» Stored items:
● ● ● ● ● ● ●
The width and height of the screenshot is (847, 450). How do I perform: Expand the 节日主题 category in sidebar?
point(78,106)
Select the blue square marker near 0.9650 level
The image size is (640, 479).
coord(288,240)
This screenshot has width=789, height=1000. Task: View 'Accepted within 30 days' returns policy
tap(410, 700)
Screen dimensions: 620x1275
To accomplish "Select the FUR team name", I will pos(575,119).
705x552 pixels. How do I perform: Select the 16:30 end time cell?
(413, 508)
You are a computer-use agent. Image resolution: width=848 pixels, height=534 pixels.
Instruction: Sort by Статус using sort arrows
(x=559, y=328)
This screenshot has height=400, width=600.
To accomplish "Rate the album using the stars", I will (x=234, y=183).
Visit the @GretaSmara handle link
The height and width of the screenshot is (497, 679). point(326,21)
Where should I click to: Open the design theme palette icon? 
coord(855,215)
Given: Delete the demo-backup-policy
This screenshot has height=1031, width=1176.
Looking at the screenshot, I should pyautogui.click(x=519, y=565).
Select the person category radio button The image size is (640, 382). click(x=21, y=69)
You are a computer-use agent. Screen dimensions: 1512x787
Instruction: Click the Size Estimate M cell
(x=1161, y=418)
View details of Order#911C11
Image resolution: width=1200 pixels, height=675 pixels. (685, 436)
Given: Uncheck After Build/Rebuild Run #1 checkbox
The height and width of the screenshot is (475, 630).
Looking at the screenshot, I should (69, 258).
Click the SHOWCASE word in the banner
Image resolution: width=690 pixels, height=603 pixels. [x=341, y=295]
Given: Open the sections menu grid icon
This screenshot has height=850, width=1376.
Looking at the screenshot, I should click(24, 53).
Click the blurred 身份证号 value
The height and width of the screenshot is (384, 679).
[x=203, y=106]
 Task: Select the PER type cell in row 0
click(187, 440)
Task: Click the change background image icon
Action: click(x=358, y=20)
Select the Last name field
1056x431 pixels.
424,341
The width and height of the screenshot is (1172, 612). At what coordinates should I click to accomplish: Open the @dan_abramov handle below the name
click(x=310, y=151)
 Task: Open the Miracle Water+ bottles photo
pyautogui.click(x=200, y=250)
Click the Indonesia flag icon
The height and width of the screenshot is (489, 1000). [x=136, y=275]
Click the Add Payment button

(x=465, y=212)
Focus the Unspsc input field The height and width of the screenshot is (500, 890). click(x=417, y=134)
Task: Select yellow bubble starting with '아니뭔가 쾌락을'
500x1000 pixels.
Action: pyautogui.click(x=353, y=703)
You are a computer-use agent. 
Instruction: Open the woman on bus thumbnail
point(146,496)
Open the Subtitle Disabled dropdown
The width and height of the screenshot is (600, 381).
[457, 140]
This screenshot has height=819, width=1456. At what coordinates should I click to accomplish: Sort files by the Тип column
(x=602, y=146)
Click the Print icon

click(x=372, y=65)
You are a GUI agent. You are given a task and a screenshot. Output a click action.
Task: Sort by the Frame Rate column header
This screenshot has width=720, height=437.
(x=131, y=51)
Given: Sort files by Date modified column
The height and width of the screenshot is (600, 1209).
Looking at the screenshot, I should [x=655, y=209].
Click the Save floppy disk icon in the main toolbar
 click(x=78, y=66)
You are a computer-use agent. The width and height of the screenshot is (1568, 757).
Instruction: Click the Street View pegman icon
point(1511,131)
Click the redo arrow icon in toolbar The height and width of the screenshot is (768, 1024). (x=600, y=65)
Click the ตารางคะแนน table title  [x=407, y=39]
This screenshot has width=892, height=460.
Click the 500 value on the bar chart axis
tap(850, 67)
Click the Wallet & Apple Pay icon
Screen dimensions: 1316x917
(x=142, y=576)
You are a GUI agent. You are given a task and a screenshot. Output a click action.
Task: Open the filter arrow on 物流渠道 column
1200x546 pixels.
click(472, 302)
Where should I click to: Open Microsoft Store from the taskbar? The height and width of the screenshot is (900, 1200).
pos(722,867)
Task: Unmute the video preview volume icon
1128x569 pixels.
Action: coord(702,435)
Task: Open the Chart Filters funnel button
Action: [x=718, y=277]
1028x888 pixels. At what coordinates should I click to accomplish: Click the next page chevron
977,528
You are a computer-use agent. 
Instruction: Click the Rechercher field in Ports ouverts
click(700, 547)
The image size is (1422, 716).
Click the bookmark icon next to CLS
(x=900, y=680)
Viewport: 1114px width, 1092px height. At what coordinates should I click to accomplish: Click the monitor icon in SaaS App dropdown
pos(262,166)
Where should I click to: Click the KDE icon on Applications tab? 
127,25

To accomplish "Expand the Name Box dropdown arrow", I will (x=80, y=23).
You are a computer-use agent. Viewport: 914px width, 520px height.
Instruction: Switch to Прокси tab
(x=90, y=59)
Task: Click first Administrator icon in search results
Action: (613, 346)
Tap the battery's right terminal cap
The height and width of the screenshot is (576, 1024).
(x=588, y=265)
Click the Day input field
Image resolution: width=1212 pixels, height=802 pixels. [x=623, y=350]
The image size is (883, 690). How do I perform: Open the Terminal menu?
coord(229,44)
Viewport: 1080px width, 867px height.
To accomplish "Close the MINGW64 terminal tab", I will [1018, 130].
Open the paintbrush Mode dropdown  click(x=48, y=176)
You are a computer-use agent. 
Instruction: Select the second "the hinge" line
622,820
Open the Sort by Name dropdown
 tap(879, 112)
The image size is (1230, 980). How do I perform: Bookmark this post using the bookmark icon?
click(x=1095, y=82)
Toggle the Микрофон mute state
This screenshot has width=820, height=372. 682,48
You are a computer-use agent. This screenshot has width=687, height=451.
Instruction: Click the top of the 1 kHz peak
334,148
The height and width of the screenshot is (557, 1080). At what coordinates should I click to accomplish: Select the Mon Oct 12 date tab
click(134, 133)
● ● ● ● ● ● ●
» Task brief:
All entries above are to be copied exactly, with none left out.

» Finished task:
The width and height of the screenshot is (847, 450). How do I perform: Expand the 节日主题 category in sidebar?
point(78,106)
Select the blue square marker near 0.9650 level
The image size is (640, 479).
coord(288,240)
This screenshot has width=789, height=1000. Task: View 'Accepted within 30 days' returns policy
tap(410, 700)
Screen dimensions: 620x1275
To accomplish "Select the FUR team name", I will pos(575,119).
705x552 pixels. How do I perform: Select the 16:30 end time cell?
(413, 508)
You are a computer-use agent. Image resolution: width=848 pixels, height=534 pixels.
Instruction: Sort by Статус using sort arrows
(x=559, y=328)
This screenshot has height=400, width=600.
To accomplish "Rate the album using the stars", I will (x=234, y=183).
Visit the @GretaSmara handle link
The height and width of the screenshot is (497, 679). point(326,21)
Where should I click to: Open the design theme palette icon? 
coord(855,215)
Given: Delete the demo-backup-policy
This screenshot has height=1031, width=1176.
Looking at the screenshot, I should pyautogui.click(x=519, y=565).
Select the person category radio button The image size is (640, 382). click(x=21, y=69)
You are a computer-use agent. Screen dimensions: 1512x787
Instruction: Click the Size Estimate M cell
(x=1161, y=418)
View details of Order#911C11
Image resolution: width=1200 pixels, height=675 pixels. (685, 436)
Given: Uncheck After Build/Rebuild Run #1 checkbox
The height and width of the screenshot is (475, 630).
Looking at the screenshot, I should (69, 258).
Click the SHOWCASE word in the banner
Image resolution: width=690 pixels, height=603 pixels. [x=341, y=295]
Given: Open the sections menu grid icon
This screenshot has height=850, width=1376.
Looking at the screenshot, I should click(24, 53).
Click the blurred 身份证号 value
The height and width of the screenshot is (384, 679).
[x=203, y=106]
 Task: Select the PER type cell in row 0
click(187, 440)
Task: Click the change background image icon
Action: click(x=358, y=20)
Select the Last name field
1056x431 pixels.
424,341
The width and height of the screenshot is (1172, 612). At what coordinates should I click to accomplish: Open the @dan_abramov handle below the name
click(x=310, y=151)
 Task: Open the Miracle Water+ bottles photo
pyautogui.click(x=200, y=250)
Click the Indonesia flag icon
The height and width of the screenshot is (489, 1000). [x=136, y=275]
Click the Add Payment button

(x=465, y=212)
Focus the Unspsc input field The height and width of the screenshot is (500, 890). click(x=417, y=134)
Task: Select yellow bubble starting with '아니뭔가 쾌락을'
500x1000 pixels.
Action: pyautogui.click(x=353, y=703)
You are a computer-use agent. 
Instruction: Open the woman on bus thumbnail
point(146,496)
Open the Subtitle Disabled dropdown
The width and height of the screenshot is (600, 381).
[457, 140]
This screenshot has height=819, width=1456. At what coordinates should I click to accomplish: Sort files by the Тип column
(x=602, y=146)
Click the Print icon

click(x=372, y=65)
You are a GUI agent. You are given a task and a screenshot. Output a click action.
Task: Sort by the Frame Rate column header
This screenshot has width=720, height=437.
(x=131, y=51)
Given: Sort files by Date modified column
The height and width of the screenshot is (600, 1209).
Looking at the screenshot, I should [x=655, y=209].
Click the Save floppy disk icon in the main toolbar
 click(x=78, y=66)
You are a computer-use agent. The width and height of the screenshot is (1568, 757).
Instruction: Click the Street View pegman icon
point(1511,131)
Click the redo arrow icon in toolbar The height and width of the screenshot is (768, 1024). (x=600, y=65)
Click the ตารางคะแนน table title  [x=407, y=39]
This screenshot has width=892, height=460.
Click the 500 value on the bar chart axis
tap(850, 67)
Click the Wallet & Apple Pay icon
Screen dimensions: 1316x917
(x=142, y=576)
You are a GUI agent. You are given a task and a screenshot. Output a click action.
Task: Open the filter arrow on 物流渠道 column
1200x546 pixels.
click(472, 302)
Where should I click to: Open Microsoft Store from the taskbar? The height and width of the screenshot is (900, 1200).
pos(722,867)
Task: Unmute the video preview volume icon
1128x569 pixels.
Action: coord(702,435)
Task: Open the Chart Filters funnel button
Action: [x=718, y=277]
1028x888 pixels. At what coordinates should I click to accomplish: Click the next page chevron
977,528
You are a computer-use agent. 
Instruction: Click the Rechercher field in Ports ouverts
click(700, 547)
The image size is (1422, 716).
Click the bookmark icon next to CLS
(x=900, y=680)
Viewport: 1114px width, 1092px height. At what coordinates should I click to accomplish: Click the monitor icon in SaaS App dropdown
pos(262,166)
Where should I click to: Click the KDE icon on Applications tab? 
127,25

To accomplish "Expand the Name Box dropdown arrow", I will (x=80, y=23).
You are a computer-use agent. Viewport: 914px width, 520px height.
Instruction: Switch to Прокси tab
(x=90, y=59)
Task: Click first Administrator icon in search results
Action: (613, 346)
Tap the battery's right terminal cap
The height and width of the screenshot is (576, 1024).
(x=588, y=265)
Click the Day input field
Image resolution: width=1212 pixels, height=802 pixels. [x=623, y=350]
The image size is (883, 690). How do I perform: Open the Terminal menu?
coord(229,44)
Viewport: 1080px width, 867px height.
To accomplish "Close the MINGW64 terminal tab", I will [1018, 130].
Open the paintbrush Mode dropdown  click(x=48, y=176)
You are a computer-use agent. 
Instruction: Select the second "the hinge" line
622,820
Open the Sort by Name dropdown
 tap(879, 112)
The image size is (1230, 980). How do I perform: Bookmark this post using the bookmark icon?
click(x=1095, y=82)
Toggle the Микрофон mute state
This screenshot has width=820, height=372. 682,48
You are a computer-use agent. This screenshot has width=687, height=451.
Instruction: Click the top of the 1 kHz peak
334,148
The height and width of the screenshot is (557, 1080). At what coordinates should I click to accomplish: Select the Mon Oct 12 date tab
click(134, 133)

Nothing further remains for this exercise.